▶ [The records]:
====================
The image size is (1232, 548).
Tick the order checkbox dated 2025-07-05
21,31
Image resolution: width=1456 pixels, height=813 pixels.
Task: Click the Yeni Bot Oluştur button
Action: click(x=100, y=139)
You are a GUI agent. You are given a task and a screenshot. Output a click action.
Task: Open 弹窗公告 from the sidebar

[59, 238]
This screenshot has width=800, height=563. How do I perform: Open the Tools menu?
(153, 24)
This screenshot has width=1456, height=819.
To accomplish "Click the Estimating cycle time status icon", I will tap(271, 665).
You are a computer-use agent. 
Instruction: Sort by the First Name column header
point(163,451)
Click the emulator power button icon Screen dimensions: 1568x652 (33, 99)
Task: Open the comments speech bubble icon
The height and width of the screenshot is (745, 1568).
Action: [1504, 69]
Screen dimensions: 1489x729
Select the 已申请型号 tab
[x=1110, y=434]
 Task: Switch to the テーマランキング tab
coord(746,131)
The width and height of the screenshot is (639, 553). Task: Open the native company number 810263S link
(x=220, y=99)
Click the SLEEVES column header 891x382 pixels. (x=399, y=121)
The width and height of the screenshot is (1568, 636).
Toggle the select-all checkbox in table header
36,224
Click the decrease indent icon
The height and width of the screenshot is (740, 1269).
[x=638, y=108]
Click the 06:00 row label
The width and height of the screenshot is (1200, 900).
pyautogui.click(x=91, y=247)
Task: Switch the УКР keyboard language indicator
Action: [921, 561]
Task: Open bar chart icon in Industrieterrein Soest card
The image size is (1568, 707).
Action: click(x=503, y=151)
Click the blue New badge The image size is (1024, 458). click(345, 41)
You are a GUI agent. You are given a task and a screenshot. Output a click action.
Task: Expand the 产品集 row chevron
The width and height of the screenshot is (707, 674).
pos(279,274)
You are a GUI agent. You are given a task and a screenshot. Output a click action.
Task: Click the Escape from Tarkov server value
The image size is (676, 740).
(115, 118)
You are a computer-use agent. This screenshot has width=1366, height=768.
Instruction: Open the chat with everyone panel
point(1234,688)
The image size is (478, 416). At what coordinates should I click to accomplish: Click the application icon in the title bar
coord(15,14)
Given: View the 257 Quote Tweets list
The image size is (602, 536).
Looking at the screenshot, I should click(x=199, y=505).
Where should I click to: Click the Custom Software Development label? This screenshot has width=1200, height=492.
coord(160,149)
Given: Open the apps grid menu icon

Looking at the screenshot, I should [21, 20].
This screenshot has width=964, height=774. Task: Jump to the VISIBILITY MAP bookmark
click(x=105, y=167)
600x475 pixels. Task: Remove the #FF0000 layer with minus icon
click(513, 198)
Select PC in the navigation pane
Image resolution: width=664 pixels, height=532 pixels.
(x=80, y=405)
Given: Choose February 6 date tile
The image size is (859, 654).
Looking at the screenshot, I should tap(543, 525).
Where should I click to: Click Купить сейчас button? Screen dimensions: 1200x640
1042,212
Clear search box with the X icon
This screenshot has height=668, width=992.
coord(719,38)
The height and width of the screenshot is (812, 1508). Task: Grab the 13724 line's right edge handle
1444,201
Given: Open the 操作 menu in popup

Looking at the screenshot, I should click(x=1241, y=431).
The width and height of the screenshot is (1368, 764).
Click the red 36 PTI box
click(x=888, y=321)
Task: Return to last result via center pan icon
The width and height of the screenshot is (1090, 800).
====================
Copy every line of the listing above, unchanged, from the line containing "Given: Choose February 6 date tile" through the final line of the listing, both included.

▶ [Exercise result]:
Given: Choose February 6 date tile
The image size is (859, 654).
Looking at the screenshot, I should tap(543, 525).
Where should I click to: Click Купить сейчас button? Screen dimensions: 1200x640
1042,212
Clear search box with the X icon
This screenshot has height=668, width=992.
coord(719,38)
The height and width of the screenshot is (812, 1508). Task: Grab the 13724 line's right edge handle
1444,201
Given: Open the 操作 menu in popup

Looking at the screenshot, I should click(x=1241, y=431).
The width and height of the screenshot is (1368, 764).
Click the red 36 PTI box
click(x=888, y=321)
Task: Return to last result via center pan icon
The width and height of the screenshot is (1090, 800).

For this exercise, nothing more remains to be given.